Rondouillard, toujours un cigare au bec comme Churchill (à croire que c’est le signe commun des grand hommes, n’est-ce pas Monsieur Trump, Poutine ou Macron?), Mozartien mais aussi attiré par la musique contemporaine, il jouera tout, de l’URSS aux USA ce qui lui vaudra, en plein maccarthisme de se retrouver déporté avec sa femme, laquelle nuançait ses jurons en allemand, en rassurant les orchestres: « Il dit que c’était très bien mais que cela pourra être mieux demain! ». Ouverture de La Traviata, Requiem de Mozart, Le Champ de la terre de Mahler, déjà deux heures que Christian Merlin caresse nos oreilles, avant de laisser la place à Priscille Lafitte, voix chaude et élégante, pour une interview raffinée dans Musique emoi, avec ce jour-là, Jean-Louis Ezine comme invité.

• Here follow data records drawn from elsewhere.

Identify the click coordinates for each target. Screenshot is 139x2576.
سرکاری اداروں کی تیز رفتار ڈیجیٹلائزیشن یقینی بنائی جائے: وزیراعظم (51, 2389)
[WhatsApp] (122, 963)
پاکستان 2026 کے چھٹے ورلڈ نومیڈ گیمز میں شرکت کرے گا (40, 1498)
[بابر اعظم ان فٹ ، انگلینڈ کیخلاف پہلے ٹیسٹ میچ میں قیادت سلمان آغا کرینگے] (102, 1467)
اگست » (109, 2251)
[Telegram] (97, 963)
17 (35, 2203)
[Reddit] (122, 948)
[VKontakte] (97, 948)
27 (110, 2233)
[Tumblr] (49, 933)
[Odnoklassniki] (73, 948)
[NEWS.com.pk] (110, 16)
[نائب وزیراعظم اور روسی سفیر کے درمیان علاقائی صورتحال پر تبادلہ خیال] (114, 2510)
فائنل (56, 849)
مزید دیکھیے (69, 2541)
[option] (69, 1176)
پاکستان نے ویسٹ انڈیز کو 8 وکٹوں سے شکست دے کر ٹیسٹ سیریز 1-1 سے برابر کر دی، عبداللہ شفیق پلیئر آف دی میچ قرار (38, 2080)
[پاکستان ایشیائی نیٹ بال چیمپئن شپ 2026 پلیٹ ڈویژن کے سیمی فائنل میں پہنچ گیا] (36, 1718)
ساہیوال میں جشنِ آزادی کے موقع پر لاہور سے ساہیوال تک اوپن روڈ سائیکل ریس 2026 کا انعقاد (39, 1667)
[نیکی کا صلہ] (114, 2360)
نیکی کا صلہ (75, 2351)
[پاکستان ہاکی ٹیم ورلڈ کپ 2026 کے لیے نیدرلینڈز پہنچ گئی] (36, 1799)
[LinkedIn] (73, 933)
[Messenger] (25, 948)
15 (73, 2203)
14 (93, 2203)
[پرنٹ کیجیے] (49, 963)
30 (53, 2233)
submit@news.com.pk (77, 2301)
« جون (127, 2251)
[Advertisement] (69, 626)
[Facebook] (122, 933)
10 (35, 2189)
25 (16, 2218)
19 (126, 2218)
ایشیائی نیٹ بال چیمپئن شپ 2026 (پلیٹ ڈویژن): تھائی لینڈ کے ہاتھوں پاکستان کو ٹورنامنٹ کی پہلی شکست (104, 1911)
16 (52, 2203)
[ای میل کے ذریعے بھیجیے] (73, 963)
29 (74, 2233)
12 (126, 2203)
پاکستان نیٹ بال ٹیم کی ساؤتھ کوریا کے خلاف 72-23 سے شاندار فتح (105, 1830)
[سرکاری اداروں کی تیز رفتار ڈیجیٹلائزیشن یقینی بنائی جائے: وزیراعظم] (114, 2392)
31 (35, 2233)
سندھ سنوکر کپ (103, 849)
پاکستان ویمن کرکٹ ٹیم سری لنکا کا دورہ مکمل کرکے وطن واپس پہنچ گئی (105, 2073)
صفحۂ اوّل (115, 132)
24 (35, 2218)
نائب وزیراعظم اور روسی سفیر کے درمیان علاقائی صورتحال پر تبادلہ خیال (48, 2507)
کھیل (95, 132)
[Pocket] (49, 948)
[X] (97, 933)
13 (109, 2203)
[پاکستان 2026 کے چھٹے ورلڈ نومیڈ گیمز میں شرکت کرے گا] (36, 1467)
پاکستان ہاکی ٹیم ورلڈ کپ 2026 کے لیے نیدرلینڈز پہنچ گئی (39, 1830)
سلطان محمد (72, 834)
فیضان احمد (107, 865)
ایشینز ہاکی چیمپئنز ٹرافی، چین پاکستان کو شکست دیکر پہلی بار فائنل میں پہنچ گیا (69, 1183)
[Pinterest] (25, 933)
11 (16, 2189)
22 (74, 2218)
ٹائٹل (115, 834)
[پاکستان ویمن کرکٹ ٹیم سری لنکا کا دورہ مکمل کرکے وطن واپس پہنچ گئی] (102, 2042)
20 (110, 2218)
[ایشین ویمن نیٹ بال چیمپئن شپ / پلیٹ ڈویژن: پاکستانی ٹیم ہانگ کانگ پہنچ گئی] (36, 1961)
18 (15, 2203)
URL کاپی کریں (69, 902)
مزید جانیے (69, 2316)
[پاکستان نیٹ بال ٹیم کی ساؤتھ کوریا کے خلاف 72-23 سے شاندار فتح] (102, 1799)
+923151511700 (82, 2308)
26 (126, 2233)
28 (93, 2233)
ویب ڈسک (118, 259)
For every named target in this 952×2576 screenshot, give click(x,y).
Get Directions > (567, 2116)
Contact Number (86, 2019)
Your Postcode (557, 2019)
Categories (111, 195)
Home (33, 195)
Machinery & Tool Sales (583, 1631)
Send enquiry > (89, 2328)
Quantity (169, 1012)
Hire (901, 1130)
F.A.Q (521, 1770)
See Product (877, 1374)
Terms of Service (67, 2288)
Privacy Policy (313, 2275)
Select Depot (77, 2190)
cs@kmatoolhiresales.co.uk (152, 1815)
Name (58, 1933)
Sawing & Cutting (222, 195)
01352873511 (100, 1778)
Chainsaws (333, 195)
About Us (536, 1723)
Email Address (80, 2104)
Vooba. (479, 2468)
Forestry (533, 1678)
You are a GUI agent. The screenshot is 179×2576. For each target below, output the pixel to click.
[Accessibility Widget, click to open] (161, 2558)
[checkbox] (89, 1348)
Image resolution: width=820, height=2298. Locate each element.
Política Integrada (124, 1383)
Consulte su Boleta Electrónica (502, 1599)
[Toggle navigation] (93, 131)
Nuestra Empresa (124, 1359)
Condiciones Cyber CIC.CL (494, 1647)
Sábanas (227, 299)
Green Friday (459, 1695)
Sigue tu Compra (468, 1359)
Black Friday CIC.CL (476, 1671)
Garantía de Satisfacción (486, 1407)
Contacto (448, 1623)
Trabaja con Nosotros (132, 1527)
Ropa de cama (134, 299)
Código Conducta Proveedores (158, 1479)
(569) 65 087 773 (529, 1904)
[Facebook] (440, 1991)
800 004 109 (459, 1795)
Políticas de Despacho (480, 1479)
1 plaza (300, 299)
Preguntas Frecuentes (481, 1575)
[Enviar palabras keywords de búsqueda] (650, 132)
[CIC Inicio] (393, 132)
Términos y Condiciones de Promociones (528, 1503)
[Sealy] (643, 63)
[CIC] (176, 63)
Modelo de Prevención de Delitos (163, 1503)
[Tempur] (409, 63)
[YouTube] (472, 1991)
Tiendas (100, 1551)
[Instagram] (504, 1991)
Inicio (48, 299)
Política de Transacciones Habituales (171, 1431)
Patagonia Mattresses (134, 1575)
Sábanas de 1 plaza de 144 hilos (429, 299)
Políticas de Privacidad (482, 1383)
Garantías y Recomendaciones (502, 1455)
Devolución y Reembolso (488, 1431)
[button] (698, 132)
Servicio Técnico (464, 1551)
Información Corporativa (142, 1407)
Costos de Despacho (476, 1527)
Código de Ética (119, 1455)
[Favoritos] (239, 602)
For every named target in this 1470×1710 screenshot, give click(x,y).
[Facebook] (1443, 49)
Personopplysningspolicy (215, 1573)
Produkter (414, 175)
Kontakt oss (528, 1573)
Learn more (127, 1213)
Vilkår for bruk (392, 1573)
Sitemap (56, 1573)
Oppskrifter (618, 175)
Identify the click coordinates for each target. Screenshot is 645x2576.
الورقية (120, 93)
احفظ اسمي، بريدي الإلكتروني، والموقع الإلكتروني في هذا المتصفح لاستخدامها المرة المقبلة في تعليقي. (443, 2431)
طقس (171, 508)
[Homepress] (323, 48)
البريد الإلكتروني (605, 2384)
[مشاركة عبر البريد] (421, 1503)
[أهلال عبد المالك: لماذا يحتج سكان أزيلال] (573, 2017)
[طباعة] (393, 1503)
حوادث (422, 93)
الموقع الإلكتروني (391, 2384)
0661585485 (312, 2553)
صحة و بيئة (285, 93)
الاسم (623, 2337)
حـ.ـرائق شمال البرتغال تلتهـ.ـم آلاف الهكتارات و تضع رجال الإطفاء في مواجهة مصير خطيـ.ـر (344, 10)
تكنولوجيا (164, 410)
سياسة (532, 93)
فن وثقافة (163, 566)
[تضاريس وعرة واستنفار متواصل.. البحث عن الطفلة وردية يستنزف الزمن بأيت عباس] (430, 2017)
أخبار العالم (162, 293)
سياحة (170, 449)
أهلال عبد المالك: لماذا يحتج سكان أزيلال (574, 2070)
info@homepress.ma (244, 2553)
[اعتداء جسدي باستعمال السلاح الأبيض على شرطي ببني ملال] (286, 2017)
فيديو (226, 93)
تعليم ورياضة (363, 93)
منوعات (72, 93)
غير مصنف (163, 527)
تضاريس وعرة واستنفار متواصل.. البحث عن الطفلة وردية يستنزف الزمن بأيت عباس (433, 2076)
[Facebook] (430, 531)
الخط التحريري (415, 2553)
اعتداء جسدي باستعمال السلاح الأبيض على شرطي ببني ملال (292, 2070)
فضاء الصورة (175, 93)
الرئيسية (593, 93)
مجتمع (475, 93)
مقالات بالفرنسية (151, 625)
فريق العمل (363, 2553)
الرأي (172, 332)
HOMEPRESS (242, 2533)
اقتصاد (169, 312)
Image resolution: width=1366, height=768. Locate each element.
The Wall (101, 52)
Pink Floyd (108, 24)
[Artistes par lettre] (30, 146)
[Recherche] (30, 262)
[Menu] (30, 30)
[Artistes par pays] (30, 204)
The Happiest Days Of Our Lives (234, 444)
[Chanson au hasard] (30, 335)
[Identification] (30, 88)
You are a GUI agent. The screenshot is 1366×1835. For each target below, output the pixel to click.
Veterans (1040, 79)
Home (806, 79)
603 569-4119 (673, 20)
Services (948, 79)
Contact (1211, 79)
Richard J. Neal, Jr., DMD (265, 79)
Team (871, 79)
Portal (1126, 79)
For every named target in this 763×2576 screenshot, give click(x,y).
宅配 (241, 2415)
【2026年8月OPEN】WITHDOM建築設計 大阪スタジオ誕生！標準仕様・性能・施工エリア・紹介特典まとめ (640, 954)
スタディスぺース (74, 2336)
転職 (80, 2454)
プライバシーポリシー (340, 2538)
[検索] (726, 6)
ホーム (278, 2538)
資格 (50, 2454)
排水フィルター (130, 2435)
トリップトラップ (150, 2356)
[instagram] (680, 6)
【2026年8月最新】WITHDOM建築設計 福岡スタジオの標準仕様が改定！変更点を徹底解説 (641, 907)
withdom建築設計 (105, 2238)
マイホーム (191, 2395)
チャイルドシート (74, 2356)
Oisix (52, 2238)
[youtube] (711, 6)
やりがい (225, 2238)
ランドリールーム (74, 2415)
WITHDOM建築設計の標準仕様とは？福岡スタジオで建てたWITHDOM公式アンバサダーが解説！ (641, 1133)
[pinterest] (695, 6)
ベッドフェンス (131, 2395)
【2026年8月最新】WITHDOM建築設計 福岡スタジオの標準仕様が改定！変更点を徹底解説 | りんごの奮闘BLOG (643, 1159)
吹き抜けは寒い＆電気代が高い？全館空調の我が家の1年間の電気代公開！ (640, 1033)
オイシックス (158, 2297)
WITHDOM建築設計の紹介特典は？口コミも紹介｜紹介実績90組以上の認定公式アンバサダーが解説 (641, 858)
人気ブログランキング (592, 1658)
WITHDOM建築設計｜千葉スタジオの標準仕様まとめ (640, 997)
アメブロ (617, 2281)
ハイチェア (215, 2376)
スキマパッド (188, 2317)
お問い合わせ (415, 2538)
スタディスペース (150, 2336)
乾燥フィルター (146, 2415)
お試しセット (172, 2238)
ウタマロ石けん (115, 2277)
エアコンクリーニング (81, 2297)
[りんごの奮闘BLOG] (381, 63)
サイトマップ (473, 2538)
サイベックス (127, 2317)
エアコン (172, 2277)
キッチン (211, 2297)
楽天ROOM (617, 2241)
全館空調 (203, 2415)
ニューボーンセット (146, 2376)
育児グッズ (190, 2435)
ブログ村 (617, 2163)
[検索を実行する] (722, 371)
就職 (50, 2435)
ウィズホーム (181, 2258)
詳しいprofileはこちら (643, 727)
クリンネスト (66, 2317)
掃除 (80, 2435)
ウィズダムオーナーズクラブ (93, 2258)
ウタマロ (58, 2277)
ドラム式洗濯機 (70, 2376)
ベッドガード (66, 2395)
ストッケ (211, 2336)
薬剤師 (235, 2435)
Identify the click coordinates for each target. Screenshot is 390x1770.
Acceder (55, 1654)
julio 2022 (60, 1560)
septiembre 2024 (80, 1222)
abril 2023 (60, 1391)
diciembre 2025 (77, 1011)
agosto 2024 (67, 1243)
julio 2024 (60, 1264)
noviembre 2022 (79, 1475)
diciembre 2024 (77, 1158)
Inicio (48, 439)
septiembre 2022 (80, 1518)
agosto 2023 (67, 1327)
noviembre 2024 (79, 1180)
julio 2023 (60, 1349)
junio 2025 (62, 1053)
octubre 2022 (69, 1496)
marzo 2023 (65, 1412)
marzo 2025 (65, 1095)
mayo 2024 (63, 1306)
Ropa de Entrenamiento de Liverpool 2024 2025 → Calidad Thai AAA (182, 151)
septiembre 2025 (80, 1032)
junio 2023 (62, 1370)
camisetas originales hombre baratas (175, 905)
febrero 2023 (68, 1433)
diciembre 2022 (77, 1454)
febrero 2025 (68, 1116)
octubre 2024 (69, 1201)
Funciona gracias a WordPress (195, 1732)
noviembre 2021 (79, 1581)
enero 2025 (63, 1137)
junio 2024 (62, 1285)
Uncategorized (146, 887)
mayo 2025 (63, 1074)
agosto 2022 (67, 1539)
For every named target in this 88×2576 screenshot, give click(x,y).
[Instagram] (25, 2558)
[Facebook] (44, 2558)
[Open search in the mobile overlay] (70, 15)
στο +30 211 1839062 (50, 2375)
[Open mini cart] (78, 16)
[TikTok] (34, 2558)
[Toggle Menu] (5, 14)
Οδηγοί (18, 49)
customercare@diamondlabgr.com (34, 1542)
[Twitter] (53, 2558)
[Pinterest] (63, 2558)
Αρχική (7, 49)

Ecrivain, journaliste et violoncelliste à ses heures, il précise que « la respiration, c’est l’âme » dans le jeu, citant son amie Anne Gastinel. Puis, il revient sur le talent des doigts et « Le violoncelle comme réparateur », des maladies ou encore pour Frédéric Lodéon, de sa timidité.

Il est midi, casque sur les oreilles, on revient d’un jogging sans Jim, désormais là-haut, où il doit continuer à écouter tous ces récits et notes envoutants.